> Written request a:
In the forum thread on drafting the 2024 user survey, which earlier survey's questions were used as the starting point?

> Document section:
════════════════════
Drafting the 2024 User Survey

I started drafting the question for the 2024 user survey here. I worked based on the question from the 2022 survey with small modifications. The document is open for comments and suggestions. Please add any question you think is relevant. I would like to have a final version of the question by the end of the month.

I am also keen to explore how we can better collect feature ideas. Do we want to continue using an open-ended question or use a platform like alloursideas (as suggested in Results of two user surveys for Wikimedia Commons users of OpenRefine ).

We will most likely add a section regarding the Mission, Vision, and Value, as we work with the selected consulting company (I will share more on this soon).

Thank you for your feedback.

I am updating the High-level tasks you do with OpenRefine to break it down into two questions

  • one on the feature used. I tried to list the main feature but a second look is welcome. I am not sure how granular we want to go.
  • a second question on to understand the larger workflow OpenRefine is used for. What is done before and after OpenRefine.

Someone suggested changing those questions to a Likert scale, which makes sense to me.

@zoecooper, is there any question you want to ask via the survey?

Thank you for tagging me @Martin!

I've left a couple comments in the google doc itself, I hope they're helpful.

A few questions I'm interested in:

  • Do you save the operation history?
  • How do your workflows vary from one project to another? Do you tend to use the same operations/functions on all your projects?
  • Do you have a methods for saving your workflows for future reference? And if so, do you share them with others?
1 Like

@zoecooper thanks for your feedback, I answered in the document directly.

Regarding your additional question, should we make them conditional to those who ranked at least 3 out of 5 (so at least occasionally or once per month or in 50% of their project) to the following question

How often do you use the following features? Creating repeatable workflows

Going through the current question, I realized that the question "How often do you use the following features? Working with very large datasets" is not very precise.

How should we define what constitutes a large dataset? We can measure it either in terms of the number of rows and file size. Alternatively we can ask which user has edited the RAM allocation of OpenRefine as a proxy.

@tfmorris @thadguidry @antonin_d @abbe98, are there any questions you want to add to the survey?

I am also interested in hearing from you about the best way to collect feature requests, we can either

  • ask an open question
  • use a prioritization platform like allourideas (as described here)
  • or use a different approach.

Did we ask:

Is OpenRefine's installation on your work computer done by your IT staff or by yourself?

  • IT Staff
  • Myself
  • N/A (not used at work)

This would tell us quite a bit, like how many use it in their job and also who controls the installation environment. This will help us with packaging concerns.

The other thing that I'd like to see partitioned in the data is the work environment OS and the personal environment OS.

OpenRefine is used at work with the OS being:

  • Windows
  • Mac
  • Linux
  • N/A (I only use it personally)

OpenRefine is used personally and my OS is:

  • Windows
  • Mac
  • Linux
  • N/A (I only use it at work)

Also, we don't seem to have a way to clearly see if they use OpenRefine at work or personally through a percentage of time used. We only asked "mainly" with one choice? It would be better to simply ask for a percentage of work and personal use through 2 questions instead:

Percent of time OpenRefine is used at work:

  • 0-25
  • 25-50
  • 50-75
  • 75-100

Percent of time OpenRefine is used personally:

  • 0-25
  • 25-50
  • 50-75
  • 75-100

I really like the way Allourideas works. Simple and smart.
════════════════════
> Extracted data:
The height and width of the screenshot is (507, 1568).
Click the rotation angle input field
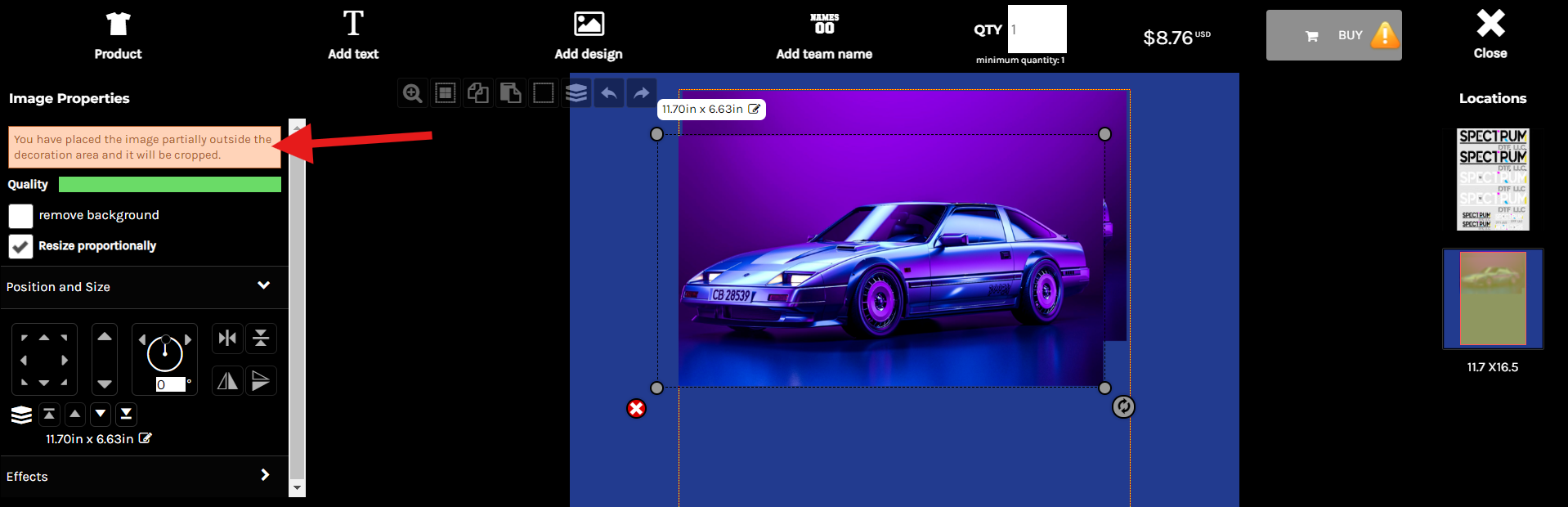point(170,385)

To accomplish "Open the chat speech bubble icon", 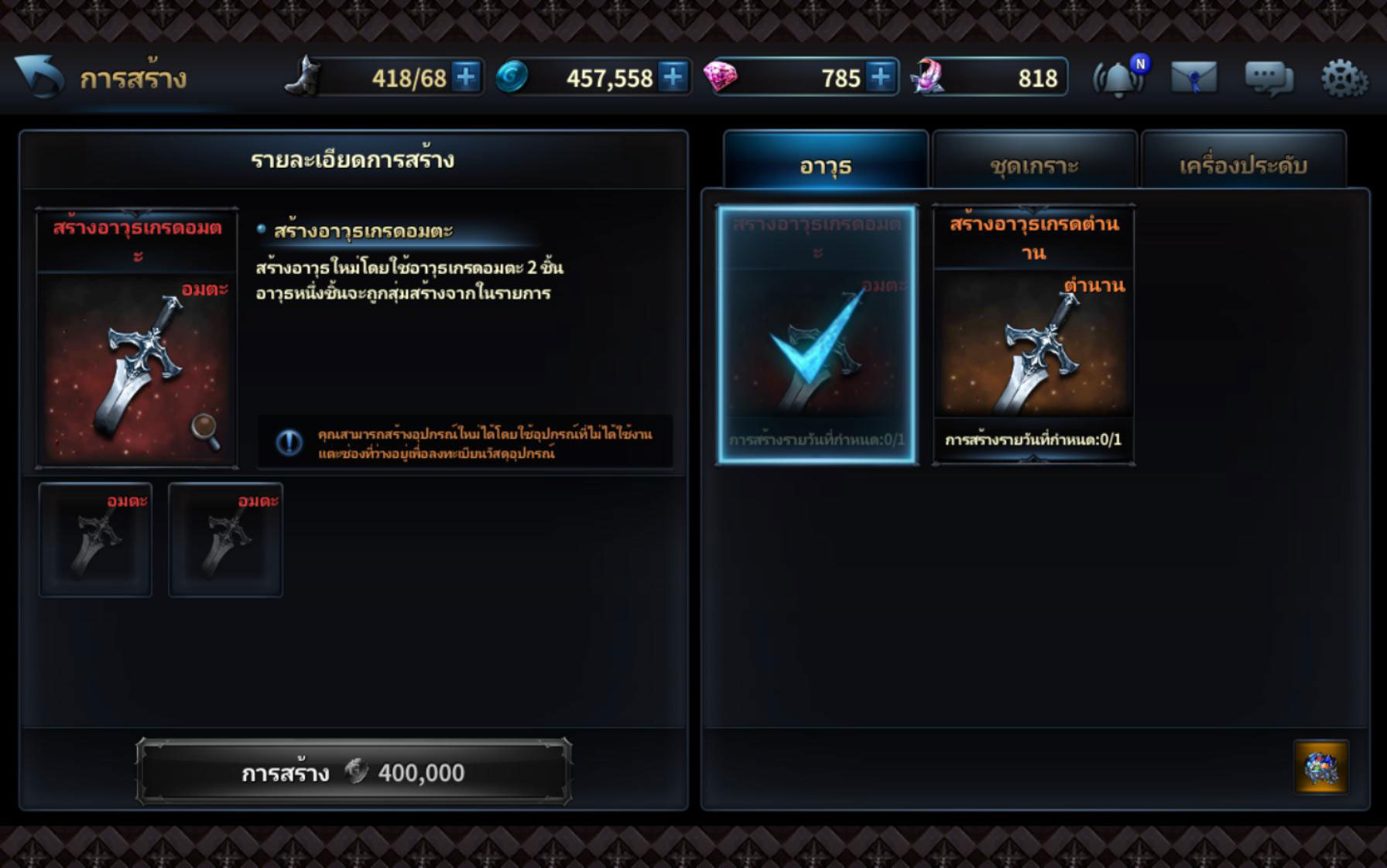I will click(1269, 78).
════════════════════
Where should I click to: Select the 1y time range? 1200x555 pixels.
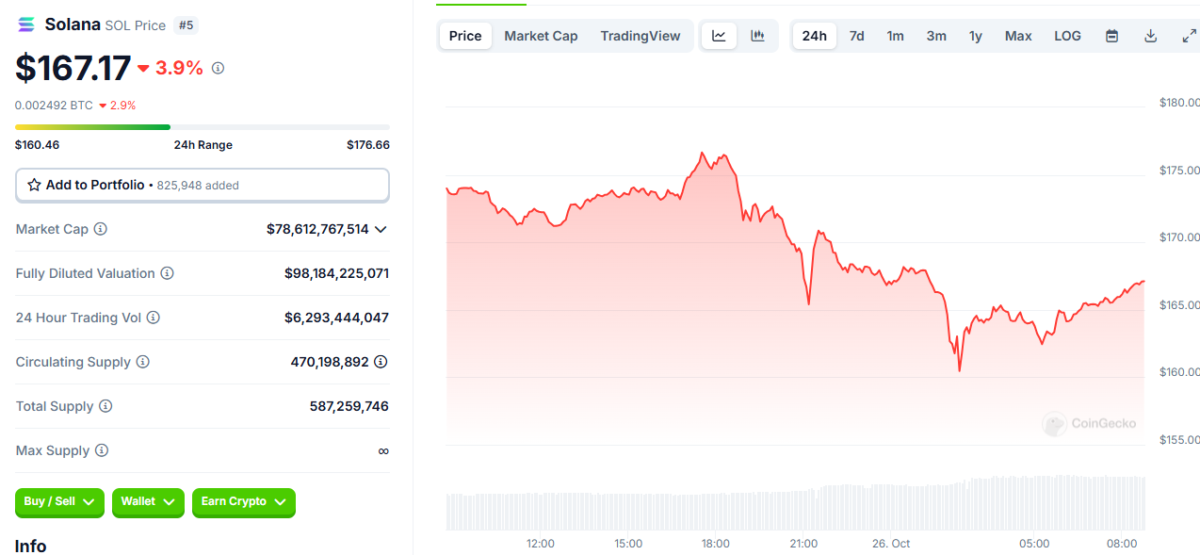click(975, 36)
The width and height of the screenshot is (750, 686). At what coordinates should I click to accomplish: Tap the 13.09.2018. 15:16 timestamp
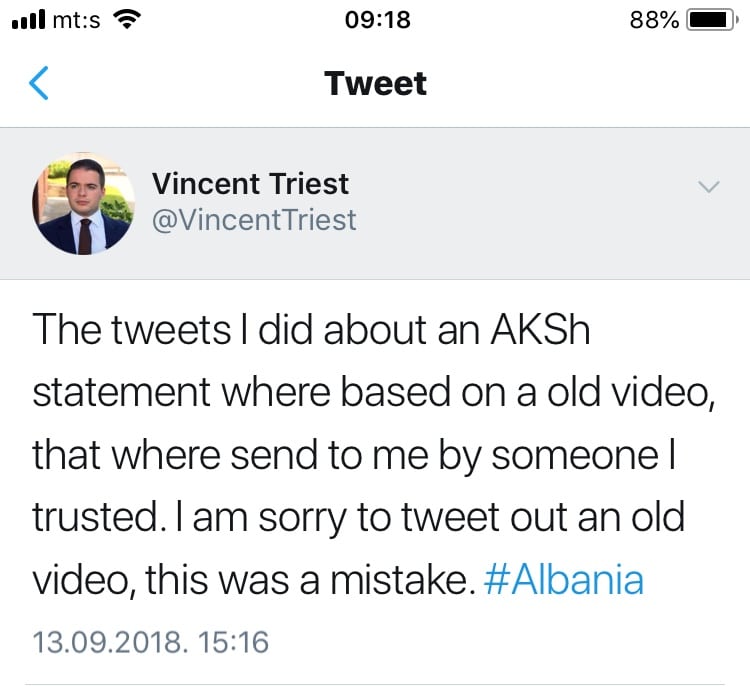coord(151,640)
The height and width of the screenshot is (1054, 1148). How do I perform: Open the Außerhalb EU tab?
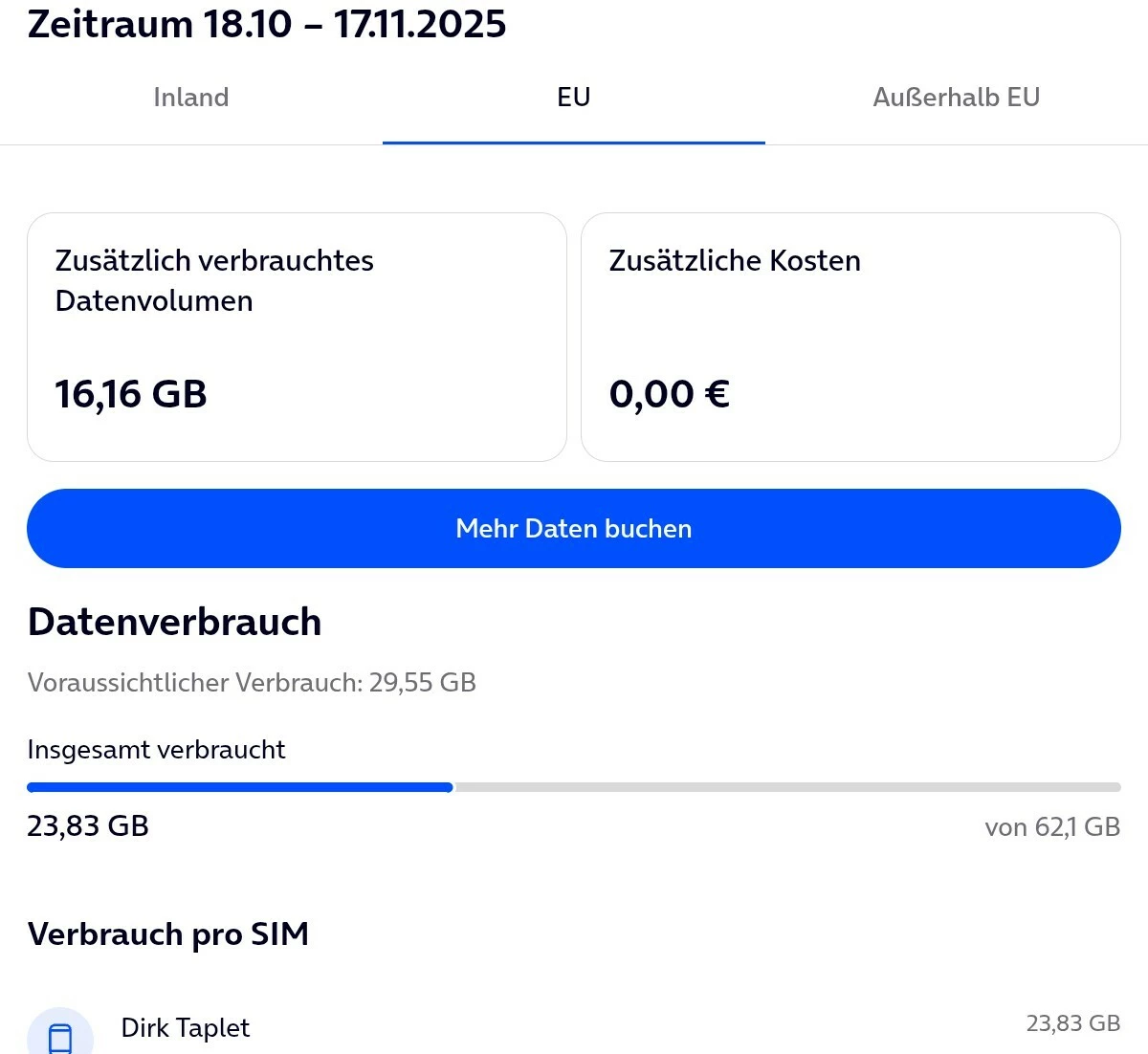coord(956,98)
════════════════════
> Written request b:
Reproduce the listing above word for word, beginning at the line that has "The width and" and stopping after the line that has "coord(956,98)". Omit the pictures.

> Correct result a:
The questions from the 2022 survey were used, with small modifications.

> Correct result b:
The width and height of the screenshot is (750, 686). At what coordinates should I click to accomplish: Tap the 13.09.2018. 15:16 timestamp
coord(151,640)
The height and width of the screenshot is (1054, 1148). How do I perform: Open the Außerhalb EU tab?
coord(956,98)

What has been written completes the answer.